November 29 is one of the more iconic dates in Israeli history, though rarely mentioned outside of the land of Israel. It was on this date in 1947 that the United Nations voted to adopt a formal partition plan for what would become the modern state of Israel. What had been a mere dream for centuries, prompted further by Theodor Herzl’s tireless efforts, urged on by Zionists stretching across the global and ideological spectrum, further motivated by the atrocities of the Holocaust, would at last become a reality.
We all know where the story goes from that fateful day in November. David Ben Gurion, Israel’s first prime minister, would announce statehood in May of 1948, even as war already threatened Israel’s existence. In downtown Tel Aviv, HaTikvah played in the streets. Jews the world over celebrated the firm arrival of a Homeland.
We live in a time when the existence of Israel is real. In ways that our grandparents and great-grandparents could have never imagined, we can go to Israel, touch Israel, be touched by Israel: the people, the sites, the foods, the rivers, valleys, and epic vistas. From the vast beauty of the Negev Desert to the lush green mountains of the Golan, from the inspiring grandeur of Old City Jerusalem to the bright lights of Haifa and Eilat, Israel is very real in our lives today. What a blessing.

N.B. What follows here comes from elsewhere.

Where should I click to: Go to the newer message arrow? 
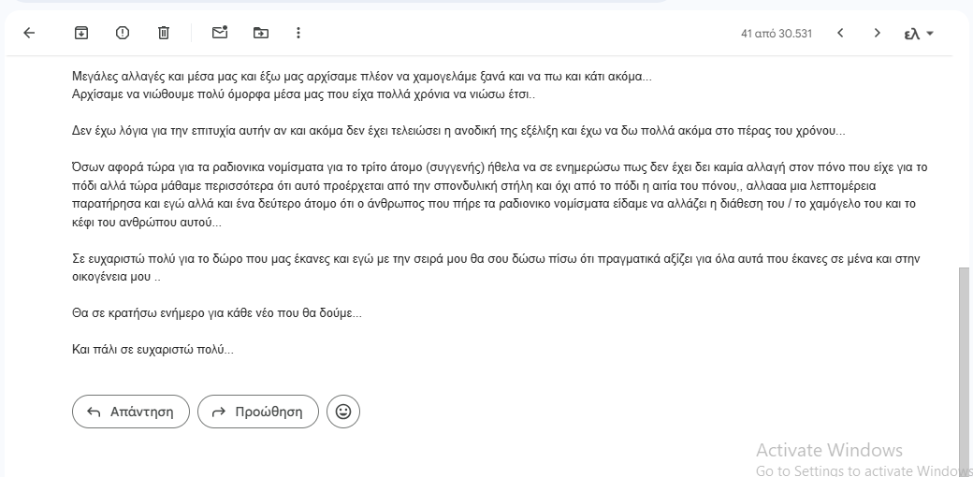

Of course, Israel is as complex as ever, a fact made even more stark by its recent election results. Benjamin Netanyahu, buoyed by various ultra-right wing political arms, has returned to power. What will this mean for Reform Jews, asylum seekers, LGBT groups, would-be converts to Judaism, and the heretofore breadth of religious, cultural and political diversity in Israel? Only time will tell. Regardless, I for one will never stop advocating for an Israel of tolerance, inclusiveness, and the highest of Jewish ideals.
This coming May Israel will turn 75 years young. What a feat for a nation that so many have bet against over time. What a feat for a tiny nation, smaller than the state of New Jersey, that has had to defend itself again and again from would-be assailants. 75 years since May of 1948 and the experiment is less a hope and more a statement that the Jewish people, and the State of Israel, will not be silenced or stifled, not by antisemitism, not by anti-Israel sentiment, not by hate and prejudice.
I would LOVE for you to consider joining me and Cantor Levy on our congregational trip to Israel this summer. Together we will explore, learn, and bask in the wonder that is modern-day Israel. We will come away renewed, transformed, and as motivated as ever to align ourselves with this incredibly special place. It will be fantastic and FUN. (If you’re so inclined, you can even join us for an optional extension to Greece afterward).
May Israel go from strength to strength. Am Yisrael Chai.